Work item: What lines of the data hold the string "computer"? Copy them all.

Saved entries
↓↓↓

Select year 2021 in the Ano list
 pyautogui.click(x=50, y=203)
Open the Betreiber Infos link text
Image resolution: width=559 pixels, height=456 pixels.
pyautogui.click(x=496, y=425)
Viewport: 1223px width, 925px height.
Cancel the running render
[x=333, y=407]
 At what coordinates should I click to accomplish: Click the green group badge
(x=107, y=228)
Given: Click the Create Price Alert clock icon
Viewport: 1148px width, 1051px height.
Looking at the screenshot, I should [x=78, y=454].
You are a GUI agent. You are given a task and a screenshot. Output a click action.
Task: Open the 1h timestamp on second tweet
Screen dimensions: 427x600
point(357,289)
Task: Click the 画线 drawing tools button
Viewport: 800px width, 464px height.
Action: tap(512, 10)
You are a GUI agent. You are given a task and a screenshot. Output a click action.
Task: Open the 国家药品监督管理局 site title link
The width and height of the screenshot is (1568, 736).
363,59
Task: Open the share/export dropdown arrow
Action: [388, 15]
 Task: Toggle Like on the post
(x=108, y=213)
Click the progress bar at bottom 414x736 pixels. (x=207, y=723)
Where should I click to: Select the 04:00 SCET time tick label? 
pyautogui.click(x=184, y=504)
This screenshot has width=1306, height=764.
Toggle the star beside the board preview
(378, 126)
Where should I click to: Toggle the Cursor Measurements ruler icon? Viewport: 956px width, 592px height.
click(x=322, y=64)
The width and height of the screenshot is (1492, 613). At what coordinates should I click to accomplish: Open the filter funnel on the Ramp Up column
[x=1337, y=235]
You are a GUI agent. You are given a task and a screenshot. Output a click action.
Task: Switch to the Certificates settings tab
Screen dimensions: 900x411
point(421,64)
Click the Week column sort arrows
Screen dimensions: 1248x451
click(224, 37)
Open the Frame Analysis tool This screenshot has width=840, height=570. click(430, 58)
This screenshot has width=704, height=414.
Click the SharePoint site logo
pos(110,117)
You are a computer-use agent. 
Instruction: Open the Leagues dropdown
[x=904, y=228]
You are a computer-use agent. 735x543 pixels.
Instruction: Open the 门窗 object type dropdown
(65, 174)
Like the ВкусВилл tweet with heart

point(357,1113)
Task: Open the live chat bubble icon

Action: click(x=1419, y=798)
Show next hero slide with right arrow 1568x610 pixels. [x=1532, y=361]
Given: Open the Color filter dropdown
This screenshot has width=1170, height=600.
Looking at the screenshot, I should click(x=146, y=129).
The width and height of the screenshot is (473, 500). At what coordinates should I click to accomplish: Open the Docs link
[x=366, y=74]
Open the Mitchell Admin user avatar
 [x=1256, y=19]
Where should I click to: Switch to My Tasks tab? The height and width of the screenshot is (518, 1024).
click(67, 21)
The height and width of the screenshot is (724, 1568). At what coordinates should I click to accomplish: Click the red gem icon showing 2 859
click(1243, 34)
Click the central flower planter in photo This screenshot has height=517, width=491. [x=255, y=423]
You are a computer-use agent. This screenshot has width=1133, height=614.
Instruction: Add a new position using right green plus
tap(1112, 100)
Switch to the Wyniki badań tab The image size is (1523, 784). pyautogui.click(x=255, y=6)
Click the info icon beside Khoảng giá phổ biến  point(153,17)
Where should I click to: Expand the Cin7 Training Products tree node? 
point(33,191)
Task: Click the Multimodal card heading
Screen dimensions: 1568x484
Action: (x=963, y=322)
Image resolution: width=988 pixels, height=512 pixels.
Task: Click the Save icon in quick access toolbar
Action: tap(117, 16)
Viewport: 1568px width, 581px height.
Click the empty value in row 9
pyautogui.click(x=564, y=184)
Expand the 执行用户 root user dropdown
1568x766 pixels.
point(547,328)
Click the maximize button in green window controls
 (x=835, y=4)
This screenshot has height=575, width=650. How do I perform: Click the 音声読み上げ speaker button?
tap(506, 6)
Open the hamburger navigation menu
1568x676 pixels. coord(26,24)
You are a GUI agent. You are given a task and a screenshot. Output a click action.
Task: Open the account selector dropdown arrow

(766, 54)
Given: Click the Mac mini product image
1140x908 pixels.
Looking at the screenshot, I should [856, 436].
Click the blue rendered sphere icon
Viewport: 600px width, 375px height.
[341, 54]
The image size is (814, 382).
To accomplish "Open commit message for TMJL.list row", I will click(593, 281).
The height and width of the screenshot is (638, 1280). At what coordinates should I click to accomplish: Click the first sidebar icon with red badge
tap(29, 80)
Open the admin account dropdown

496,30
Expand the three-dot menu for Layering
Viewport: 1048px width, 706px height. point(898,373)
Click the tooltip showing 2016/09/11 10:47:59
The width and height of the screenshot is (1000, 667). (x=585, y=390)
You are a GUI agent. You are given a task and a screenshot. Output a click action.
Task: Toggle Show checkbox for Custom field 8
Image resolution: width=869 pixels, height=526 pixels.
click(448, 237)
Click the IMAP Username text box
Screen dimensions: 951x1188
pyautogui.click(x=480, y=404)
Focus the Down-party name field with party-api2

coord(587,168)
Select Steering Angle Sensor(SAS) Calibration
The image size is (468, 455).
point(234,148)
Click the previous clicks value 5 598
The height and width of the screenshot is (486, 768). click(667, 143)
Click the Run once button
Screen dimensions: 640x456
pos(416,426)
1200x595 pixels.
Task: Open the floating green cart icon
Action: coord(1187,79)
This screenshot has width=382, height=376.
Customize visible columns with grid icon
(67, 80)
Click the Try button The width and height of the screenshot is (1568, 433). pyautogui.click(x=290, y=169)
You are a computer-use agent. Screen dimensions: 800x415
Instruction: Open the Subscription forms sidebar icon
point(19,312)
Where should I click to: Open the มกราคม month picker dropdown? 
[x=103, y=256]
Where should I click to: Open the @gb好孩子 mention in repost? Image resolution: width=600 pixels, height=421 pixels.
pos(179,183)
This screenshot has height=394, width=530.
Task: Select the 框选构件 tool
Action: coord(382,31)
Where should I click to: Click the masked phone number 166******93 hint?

↑↑↑

Your response:
You are a computer-use agent. 
You are a computer-use agent. 735x543 pixels.
You are a computer-use agent. This screenshot has width=1133, height=614.
You are a computer-use agent. Screen dimensions: 800x415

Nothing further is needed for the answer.